Sometimes I try to interrogate my own reasons for it, in that guilty way that parents do with every decision we make, everything that we could have done differently. I wonder if it’s second-child syndrome, that everything she does is old hat to us so we’re relaxed, whereas everything the eldest one does is new ground broken and new fears faced. Or if it’s just differences in personality, that she tends to misbehave with a cheeky grin that makes it harder to be angry. Or, of course, if it’s simple sexism: I forgive the girl-child things I wouldn’t the boy, because gender roles. I don’t know what the truth is.
Another cliché is that fathers of daughters are suddenly supposed to have a wave of newfound feminist feeling. “As a father of daughters, I now realise that, in fact, women should have the vote,” we are meant to say; or, “As a father of daughters, I now realise that perhaps we should pay women nearly as much money as men.”
It’s such a trope that I know of at least two articles spoofing it.
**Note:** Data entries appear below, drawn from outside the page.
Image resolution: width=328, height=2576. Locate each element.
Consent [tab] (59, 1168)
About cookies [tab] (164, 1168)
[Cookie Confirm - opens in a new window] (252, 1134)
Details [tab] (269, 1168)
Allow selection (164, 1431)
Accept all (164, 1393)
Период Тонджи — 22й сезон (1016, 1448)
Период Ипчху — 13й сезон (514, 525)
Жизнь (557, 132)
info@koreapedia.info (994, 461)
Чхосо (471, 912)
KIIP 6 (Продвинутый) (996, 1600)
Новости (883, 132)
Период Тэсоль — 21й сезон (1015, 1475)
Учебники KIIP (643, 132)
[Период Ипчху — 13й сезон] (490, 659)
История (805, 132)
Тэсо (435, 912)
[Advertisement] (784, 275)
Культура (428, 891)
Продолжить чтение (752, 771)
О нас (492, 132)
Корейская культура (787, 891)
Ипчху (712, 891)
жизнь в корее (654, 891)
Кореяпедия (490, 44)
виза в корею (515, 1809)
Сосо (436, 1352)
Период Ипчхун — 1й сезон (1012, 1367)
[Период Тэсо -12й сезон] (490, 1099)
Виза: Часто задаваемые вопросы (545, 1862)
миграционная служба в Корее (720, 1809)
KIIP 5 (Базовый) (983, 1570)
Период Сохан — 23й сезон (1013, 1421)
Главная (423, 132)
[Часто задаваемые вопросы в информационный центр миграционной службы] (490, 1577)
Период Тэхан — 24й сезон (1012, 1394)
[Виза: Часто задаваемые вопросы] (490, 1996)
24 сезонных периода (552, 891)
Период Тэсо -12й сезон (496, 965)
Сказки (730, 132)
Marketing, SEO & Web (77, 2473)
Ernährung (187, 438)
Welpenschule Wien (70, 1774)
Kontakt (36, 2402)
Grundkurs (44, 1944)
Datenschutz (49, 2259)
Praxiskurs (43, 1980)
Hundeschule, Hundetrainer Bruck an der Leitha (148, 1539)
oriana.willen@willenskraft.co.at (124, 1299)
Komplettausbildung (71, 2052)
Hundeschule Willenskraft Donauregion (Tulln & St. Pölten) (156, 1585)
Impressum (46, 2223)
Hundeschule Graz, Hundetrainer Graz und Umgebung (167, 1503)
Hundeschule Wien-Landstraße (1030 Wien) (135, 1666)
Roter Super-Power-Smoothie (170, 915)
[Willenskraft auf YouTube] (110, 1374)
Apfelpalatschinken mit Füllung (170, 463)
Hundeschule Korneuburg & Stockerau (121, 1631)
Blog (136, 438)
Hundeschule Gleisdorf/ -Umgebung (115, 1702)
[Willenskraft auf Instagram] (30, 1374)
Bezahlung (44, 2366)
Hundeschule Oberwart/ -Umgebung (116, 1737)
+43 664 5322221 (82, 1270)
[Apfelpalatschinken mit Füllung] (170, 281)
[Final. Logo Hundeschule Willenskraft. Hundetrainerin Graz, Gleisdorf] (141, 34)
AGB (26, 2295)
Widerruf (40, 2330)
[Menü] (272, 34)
Both of them are good and funny and hit home. “As a man with no daughters, I am completely incapable of feeling any empathy towards any woman whatsoever,” says one. “How merrily I used to drive down country lanes in my old Ford, periodically dodging off-road to mow down female pedestrians (you must remember I had no daughters then),” recalls the other. Other pieces are more straightforwardly angry.
I haven’t greatly noticed such a change in myself, I think probably because I’m already as perfectly egalitarian and pro-women as it’s possible to be; DM me if you want lessons in feminism, ladies! But there’s an implicit accusation in the trope, and I want to defend my fellow fathers-of-daughters from it.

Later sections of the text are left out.